:: WHAT IS BEING ASKED ::
Could you reproduce all of the records exactly?

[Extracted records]
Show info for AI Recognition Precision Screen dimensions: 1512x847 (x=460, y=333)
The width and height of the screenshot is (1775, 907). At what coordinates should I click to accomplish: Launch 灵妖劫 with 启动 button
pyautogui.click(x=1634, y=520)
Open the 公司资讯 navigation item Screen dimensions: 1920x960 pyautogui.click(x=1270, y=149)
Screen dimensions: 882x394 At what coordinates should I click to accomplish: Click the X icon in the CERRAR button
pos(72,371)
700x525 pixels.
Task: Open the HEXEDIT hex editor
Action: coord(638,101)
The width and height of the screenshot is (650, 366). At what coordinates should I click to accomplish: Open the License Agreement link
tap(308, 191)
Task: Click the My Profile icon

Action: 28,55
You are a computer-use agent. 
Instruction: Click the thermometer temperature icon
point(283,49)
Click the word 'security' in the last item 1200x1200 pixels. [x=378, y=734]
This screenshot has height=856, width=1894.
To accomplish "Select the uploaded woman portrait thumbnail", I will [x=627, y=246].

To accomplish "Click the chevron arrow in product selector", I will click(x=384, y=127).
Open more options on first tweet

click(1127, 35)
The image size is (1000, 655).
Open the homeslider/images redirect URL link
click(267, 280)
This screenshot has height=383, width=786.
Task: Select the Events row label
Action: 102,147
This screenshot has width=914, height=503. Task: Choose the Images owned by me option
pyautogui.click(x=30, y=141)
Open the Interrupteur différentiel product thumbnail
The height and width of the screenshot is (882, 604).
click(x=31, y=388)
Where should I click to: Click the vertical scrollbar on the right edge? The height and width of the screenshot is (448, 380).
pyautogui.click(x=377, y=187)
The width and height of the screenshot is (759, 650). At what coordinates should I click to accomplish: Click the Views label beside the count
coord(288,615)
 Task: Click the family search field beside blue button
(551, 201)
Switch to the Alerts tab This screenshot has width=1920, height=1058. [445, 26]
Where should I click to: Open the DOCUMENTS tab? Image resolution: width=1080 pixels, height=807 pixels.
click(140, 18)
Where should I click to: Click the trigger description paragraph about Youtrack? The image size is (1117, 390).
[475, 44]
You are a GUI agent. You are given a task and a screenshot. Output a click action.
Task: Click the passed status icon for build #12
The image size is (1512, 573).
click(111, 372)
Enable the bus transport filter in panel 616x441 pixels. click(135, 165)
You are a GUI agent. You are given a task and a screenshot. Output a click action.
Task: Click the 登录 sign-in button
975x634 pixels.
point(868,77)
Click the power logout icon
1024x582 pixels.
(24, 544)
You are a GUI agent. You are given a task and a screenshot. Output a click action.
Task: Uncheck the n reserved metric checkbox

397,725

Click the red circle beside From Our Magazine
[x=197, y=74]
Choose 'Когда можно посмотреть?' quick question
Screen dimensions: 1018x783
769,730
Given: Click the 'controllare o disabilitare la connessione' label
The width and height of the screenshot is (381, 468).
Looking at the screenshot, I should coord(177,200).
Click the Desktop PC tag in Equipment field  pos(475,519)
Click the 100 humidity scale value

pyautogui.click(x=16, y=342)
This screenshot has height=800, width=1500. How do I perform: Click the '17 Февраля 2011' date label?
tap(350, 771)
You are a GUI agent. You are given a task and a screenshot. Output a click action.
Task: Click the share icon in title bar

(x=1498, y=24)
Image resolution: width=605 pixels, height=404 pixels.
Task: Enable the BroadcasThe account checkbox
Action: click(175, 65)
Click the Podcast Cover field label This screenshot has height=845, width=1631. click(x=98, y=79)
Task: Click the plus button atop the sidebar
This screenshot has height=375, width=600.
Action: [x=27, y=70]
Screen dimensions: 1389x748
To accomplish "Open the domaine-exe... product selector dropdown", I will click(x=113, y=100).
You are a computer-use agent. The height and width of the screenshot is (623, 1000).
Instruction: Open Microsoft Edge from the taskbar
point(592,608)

:: RESPONSE AREA ::
Show info for AI Recognition Precision Screen dimensions: 1512x847 (x=460, y=333)
The width and height of the screenshot is (1775, 907). At what coordinates should I click to accomplish: Launch 灵妖劫 with 启动 button
pyautogui.click(x=1634, y=520)
Open the 公司资讯 navigation item Screen dimensions: 1920x960 pyautogui.click(x=1270, y=149)
Screen dimensions: 882x394 At what coordinates should I click to accomplish: Click the X icon in the CERRAR button
pos(72,371)
700x525 pixels.
Task: Open the HEXEDIT hex editor
Action: coord(638,101)
The width and height of the screenshot is (650, 366). At what coordinates should I click to accomplish: Open the License Agreement link
tap(308, 191)
Task: Click the My Profile icon

Action: 28,55
You are a computer-use agent. 
Instruction: Click the thermometer temperature icon
point(283,49)
Click the word 'security' in the last item 1200x1200 pixels. [x=378, y=734]
This screenshot has height=856, width=1894.
To accomplish "Select the uploaded woman portrait thumbnail", I will [x=627, y=246].

To accomplish "Click the chevron arrow in product selector", I will click(x=384, y=127).
Open more options on first tweet

click(1127, 35)
The image size is (1000, 655).
Open the homeslider/images redirect URL link
click(267, 280)
This screenshot has height=383, width=786.
Task: Select the Events row label
Action: 102,147
This screenshot has width=914, height=503. Task: Choose the Images owned by me option
pyautogui.click(x=30, y=141)
Open the Interrupteur différentiel product thumbnail
The height and width of the screenshot is (882, 604).
click(x=31, y=388)
Where should I click to: Click the vertical scrollbar on the right edge? The height and width of the screenshot is (448, 380).
pyautogui.click(x=377, y=187)
The width and height of the screenshot is (759, 650). At what coordinates should I click to accomplish: Click the Views label beside the count
coord(288,615)
 Task: Click the family search field beside blue button
(551, 201)
Switch to the Alerts tab This screenshot has width=1920, height=1058. [445, 26]
Where should I click to: Open the DOCUMENTS tab? Image resolution: width=1080 pixels, height=807 pixels.
click(140, 18)
Where should I click to: Click the trigger description paragraph about Youtrack? The image size is (1117, 390).
[475, 44]
You are a GUI agent. You are given a task and a screenshot. Output a click action.
Task: Click the passed status icon for build #12
The image size is (1512, 573).
click(111, 372)
Enable the bus transport filter in panel 616x441 pixels. click(135, 165)
You are a GUI agent. You are given a task and a screenshot. Output a click action.
Task: Click the 登录 sign-in button
975x634 pixels.
point(868,77)
Click the power logout icon
1024x582 pixels.
(24, 544)
You are a GUI agent. You are given a task and a screenshot. Output a click action.
Task: Uncheck the n reserved metric checkbox

397,725

Click the red circle beside From Our Magazine
[x=197, y=74]
Choose 'Когда можно посмотреть?' quick question
Screen dimensions: 1018x783
769,730
Given: Click the 'controllare o disabilitare la connessione' label
The width and height of the screenshot is (381, 468).
Looking at the screenshot, I should coord(177,200).
Click the Desktop PC tag in Equipment field  pos(475,519)
Click the 100 humidity scale value

pyautogui.click(x=16, y=342)
This screenshot has height=800, width=1500. How do I perform: Click the '17 Февраля 2011' date label?
tap(350, 771)
You are a GUI agent. You are given a task and a screenshot. Output a click action.
Task: Click the share icon in title bar

(x=1498, y=24)
Image resolution: width=605 pixels, height=404 pixels.
Task: Enable the BroadcasThe account checkbox
Action: click(175, 65)
Click the Podcast Cover field label This screenshot has height=845, width=1631. click(x=98, y=79)
Task: Click the plus button atop the sidebar
This screenshot has height=375, width=600.
Action: [x=27, y=70]
Screen dimensions: 1389x748
To accomplish "Open the domaine-exe... product selector dropdown", I will click(x=113, y=100).
You are a computer-use agent. The height and width of the screenshot is (623, 1000).
Instruction: Open Microsoft Edge from the taskbar
point(592,608)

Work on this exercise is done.